Я еще и еще раз провожу по тому же месту, пока мне не кажется, что скошено как следует. Снова взмах. Теперь вроде лучше. Я уже чувствую, как следует держать косу. Но вдруг лезвие утыкается в мягкую землю. Мне будет стыдно, если брат увидит такое. Я торопливо вытаскиваю косу и снова машу ею, стараясь косить ритмично, в такт брату.
Пиюс уже далеко. Здесь ряды не очень длинные, и он вскоре кончает свои. А я и до половины не дошел. Я чувствую, как устали руки, а солнце припекает все больше. Стараясь показать, что и я кошу неплохо, я отчаянно машу косой, а он, возвращаясь назад, говорит мне:
— Слишком широко машешь… Так долго не протянешь — руки утомишь. Гляди, твои ряды пошире моих. И косу держишь неважно…
Он берет у меня косу и говорит:
— Гляди-ка…
Я благодарен, что Пиюс хоть на минутку забрал у меня косу и я могу перевести дыхание.
— Вот как надо, — говорит он. — Бери косу.
Я снова машу косой. Брат меня поправляет. Когда я поменьше замахиваюсь и не тороплюсь, дело идет на лад.
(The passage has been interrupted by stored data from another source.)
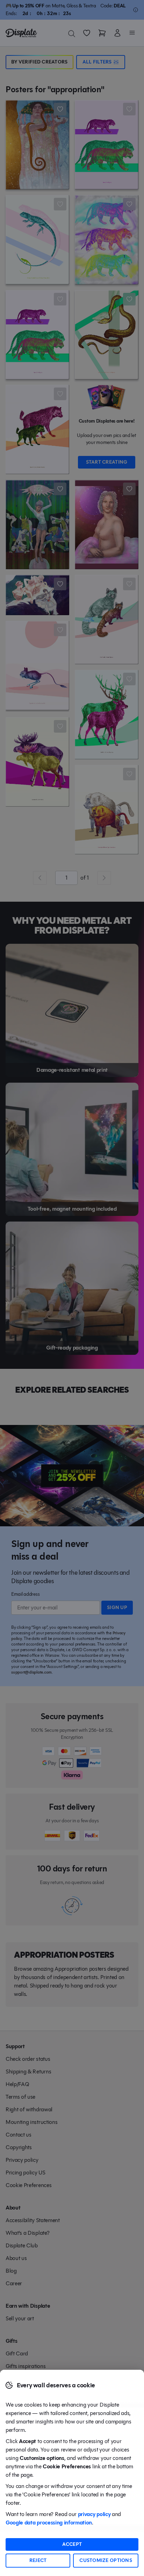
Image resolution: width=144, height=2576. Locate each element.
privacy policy (94, 2514)
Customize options (105, 2560)
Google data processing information (49, 2522)
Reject (38, 2560)
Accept (72, 2544)
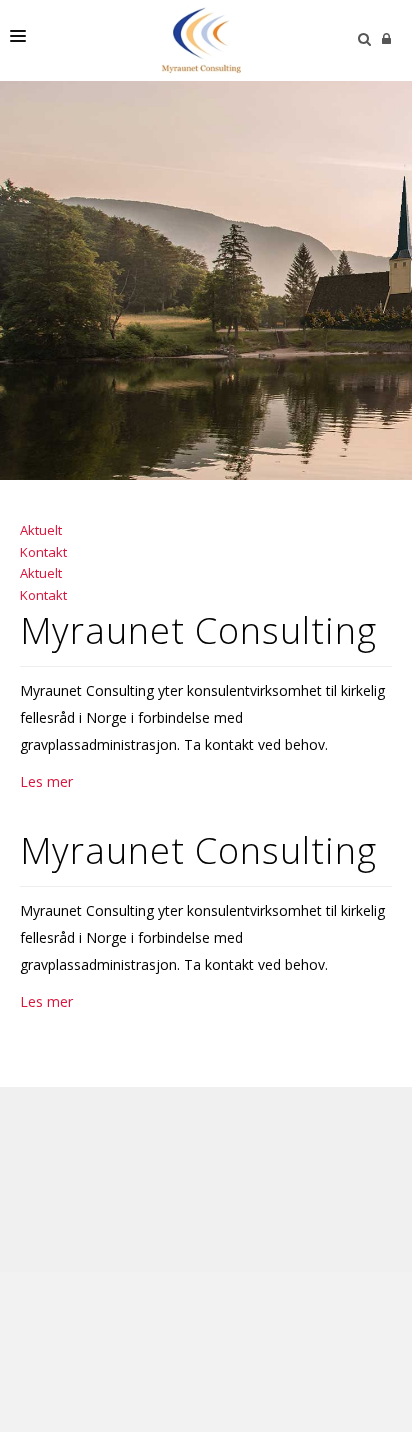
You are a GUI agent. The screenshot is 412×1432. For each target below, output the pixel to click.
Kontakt (43, 552)
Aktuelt (41, 530)
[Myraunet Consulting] (201, 40)
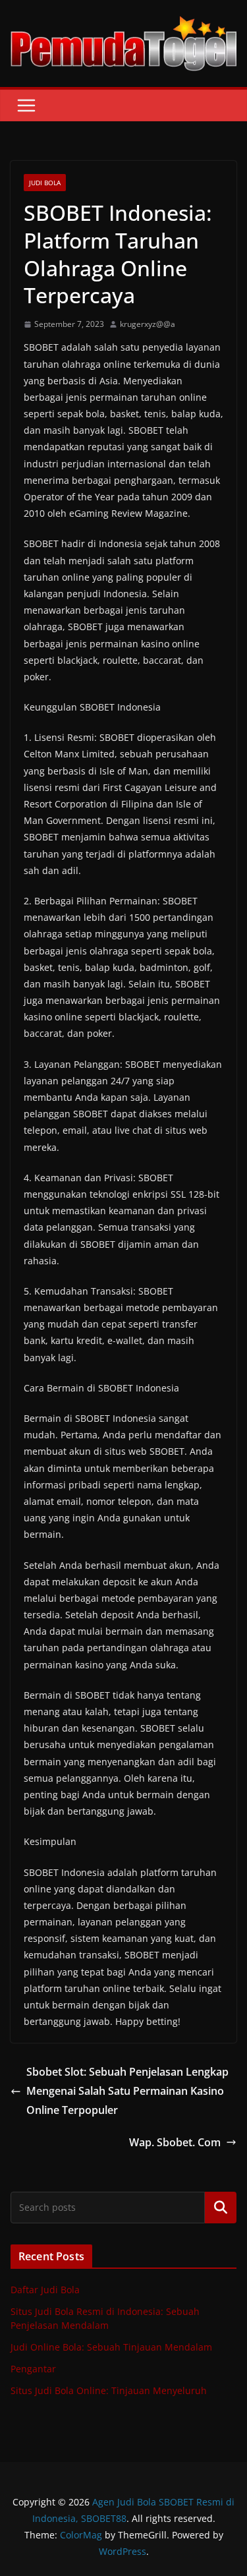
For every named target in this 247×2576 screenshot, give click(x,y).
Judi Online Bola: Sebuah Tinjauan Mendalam (111, 2347)
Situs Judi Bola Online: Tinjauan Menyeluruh (109, 2390)
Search (220, 2207)
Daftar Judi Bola (45, 2289)
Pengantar (33, 2368)
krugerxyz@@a (147, 324)
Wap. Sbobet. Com (175, 2142)
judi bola (45, 182)
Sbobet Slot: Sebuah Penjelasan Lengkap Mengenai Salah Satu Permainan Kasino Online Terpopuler (127, 2090)
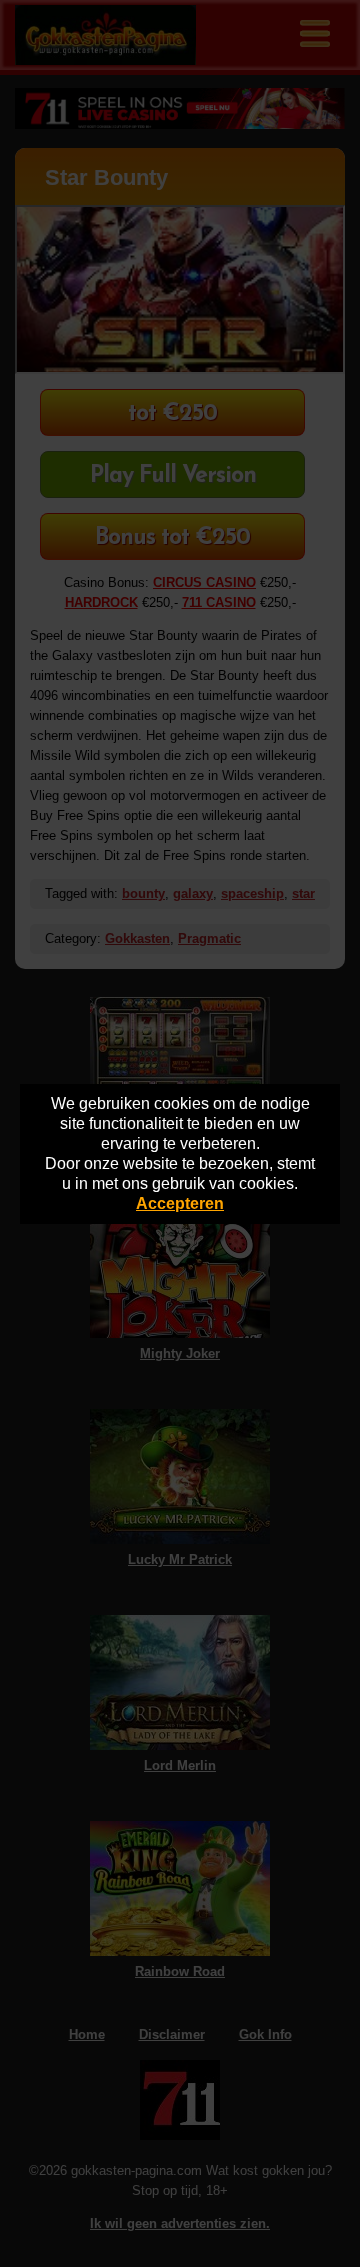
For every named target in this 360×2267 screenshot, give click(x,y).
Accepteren (180, 1203)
Но косить наравне с братом я еще не могу. А он меня не ругает и не подначивает. Изредка, кончив свой ряд, он берет у меня косу и доканчивает мой. Потом мы ложимся на краю лужка, на густую, только что скошенную траву. У травы острый приятный запах, она холодит разгоряченное тело. В ней пестрят колокольчики и прочие луговые цветы… От поместья долетает кукованье кукушки.
— Я тебя ждал, — говорит мне Пиюс. — Посоветоваться хотел. Ты ведь знаешь, я тоже мечтаю об ученье… Я же всю зиму проучился… у нас в горнице была школа… Учительница мне помогала…
— Что ж, — говорю я, — это замечательно!
— Я вот думаю, — продолжал брат, — на пятнадцати гектарах мы все не проживем… Еще бы земля была хорошая, как под Мариямполе… Тут ведь не земля, одни слезы.
— Отлично, если ты хочешь учиться, Пиюс! — говорю я. — Ей-богу! А куда ты собираешься? И когда?
— Осенью. Говорят, лучше всего в Вейверяй. Далеко, зато там есть учительские курсы. Только бы экзамены сдать.
— Сдашь! — говорю я. — Ясно как день, что сдашь…
— Знаешь, мне еще в армии эта мысль в голову пришла. Свет повидал, людей, понял, что без ученья как без рук… Пускай Юозас остается в хозяйстве, а для меня тут места нет… Пойду-ка я по твоим стопам.
Я действительно обрадовался, услышав о планах брата. Без сомнения, из него получится отличный учитель. Он ведь такой степенный, незлобивый, умный.
— Правда, Пиюс, ты мне мало о своем солдатском житье рассказывал…
— Что там рассказывать? Были в Сувалках, потом в Сейнах поймали нас поляки и заперли в синагогу.
— В синагогу?
— Да, я ведь говорил, кажется… Мы там целую ночь просидели. Думали, что поляки нас в Варшаву погонят в лагерь, но в это время в Сейны снова ворвались наши ребята, распахнули дверь синагоги… Мы вышли очумелые, неспавшие, голодные. В местечке начался бой. Я помню только, что увидел подбегающих польских солдат и бросил в них гранату…
— Ну и что?
— Эх, — отмахнулся Пиюс и снова встал. — Лучше давай косить! Видишь, вот и обед скоро.
Да, сено косить — не орехи щелкать: к вечеру меня словно измочалили, — казалось, еще шаг, и рухну прямо на землю. Лежал ночью плашмя, не повернуться даже — ныли руки, ноги, все тело стало свинцовое.